The migration from analogue video surveillance to IP systems has been gathering steam for some time now, driven by decreasing costs and rapid advances in new security technologies such as video analytics.
As William Tan, NEC Corporation’s Director Of Global Face Recognition & Surveillance (Global Safety Division) puts it: “The use of video analytics in surveillance systems improves operational efficiency as it eases the workload of security officers. Analytics adds value and makes the IP camera system more intelligent. Increasingly, government agencies are adopting safer city technologies such as facial recognition as they allow the authorities to have more "eyes" on the city than before.”
IP systems come armed with expanded functions, from analytics to remote access, while handing organisations the flexibility to easily expand and reconfigure their network. On top of all these benefits, IP solutions also offer the lowest Total Cost of Ownership.
IP systems also make storage more flexible and less costly. HC Chang, general manager of APAC (excluding China) at Promise Technology, explains: “Analogue systems may require storage to be onsite, but if an installation has many sites, or sites that are geographically disparate, this may be difficult. IP systems allow storage to be placed in whatever site makes the most sense, making the systems easier to maintain and upgrade.”
While these benefits make migrating an easy decision, organisations should carefully plan out the how of their migration from analogue to IP. The cost of migration and downtime issues can be minimised if organisations invest the time to understand their security needs and thoroughly plan the execution of the migration. The reward from meticulous planning is that companies can reap the benefits of IP surveillance faster.
Analyse Thoroughly, Design Thoughtfully
For organisations, the process should start with a full analysis of their security requirements. This involves looking at the varying levels of security needed in different areas and sites as well as the finer details of surveillance needs.
Once these requirements are uncovered, the next step is to design a detailed blueprint for the new IP system.
With the blueprint in hand, it is now time to develop a plan for deployment. Organisations looking to migrate to an IP network have two options: upgrade the whole network in one go or upgrade in stages.
Upgrading the whole system in one go simply involves removing all the old equipment and installing the new IP system. In a way this is the simpler option, as it means all the new IP features will be ready to go once installation is complete. However, installing all that equipment – not to mention the equipment itself – can be costly, especially for medium and large organisations that need to replace a great number of infrastructure and assets. Another disadvantage of this option is the inevitable downtime between the old system going offline and the new system starting up.

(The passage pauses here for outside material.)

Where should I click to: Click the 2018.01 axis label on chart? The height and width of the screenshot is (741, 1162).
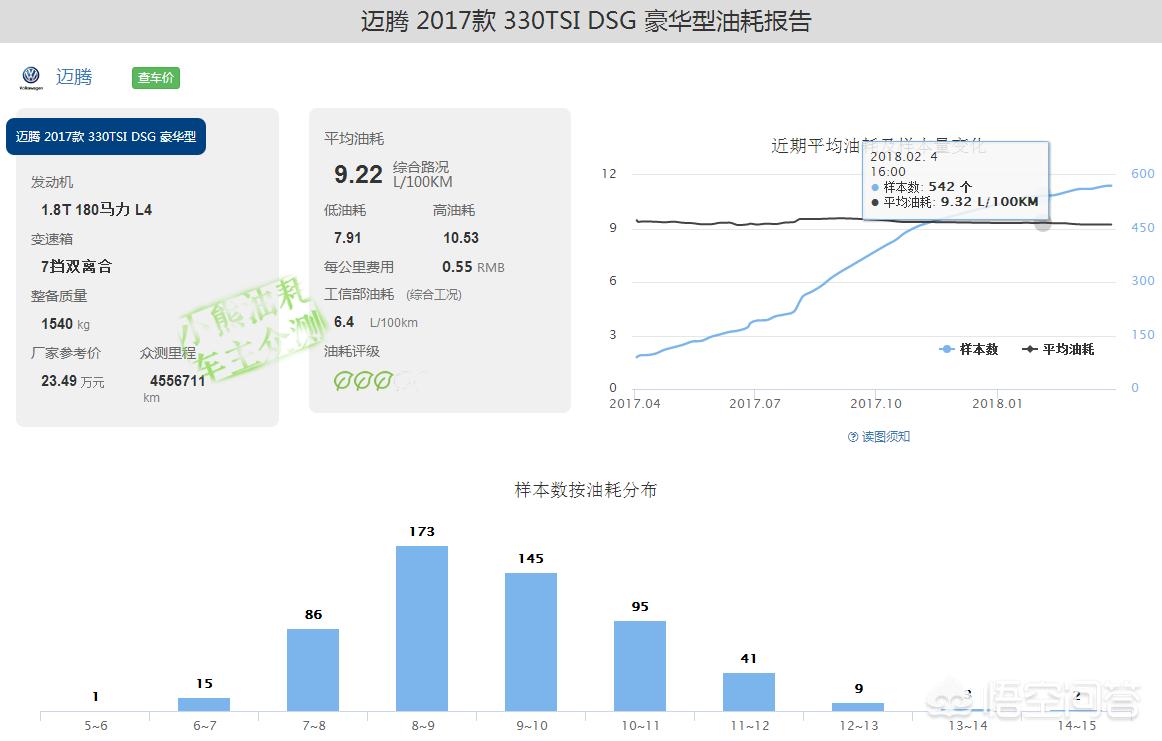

The cost pressure can be forbidding and downtime is unacceptable for most medium and large organisations. For these reasons, the more popular option is to upgrade in phases.
This is possible with IP surveillance systems because all cameras and sensors feed into a central VMS. The optimal VMS would be open source, meaning it is able to manage feeds from many different types of visual and non-visual sensor, both legacy and new, from many different manufacturers at the same time. This allows a surveillance network to evolve as the organisation’s surveillance requirements change.
This capability is especially useful in large installations that comprise many different buildings and have varying levels of surveillance requirements throughout the installation. Some areas, for instance, may have need for higher security, requiring new high-resolution digital cameras and video analytics functions such as facial recognition.
An important point to note is that migrating to an IP system does not require the replacement of existing cable infrastructure. Winston Goh, head of marketing, South APAC, Axis Communications, notes: “Pulling out and replacing existing infrastructure, such as coaxial cables and analogue cameras, can be a very expensive process. The benefit of migrating to an IP solution is that converter devices can be used to convert the analogue signal to a digital one, so it can be fed into the VMS. This allows sections and assets to be upgraded in a way that suits the budget and requirements of each organisation. It also greatly reduces any installation downtime.”
Once the deployment plan is ready, installation can begin. The undertaking kicks off with the installing of the VMS, which will be the heart of the network. You can then install new cameras and prepare old cameras to feed into the new VMS, as well as install monitoring equipment such as PC monitors at your own pace.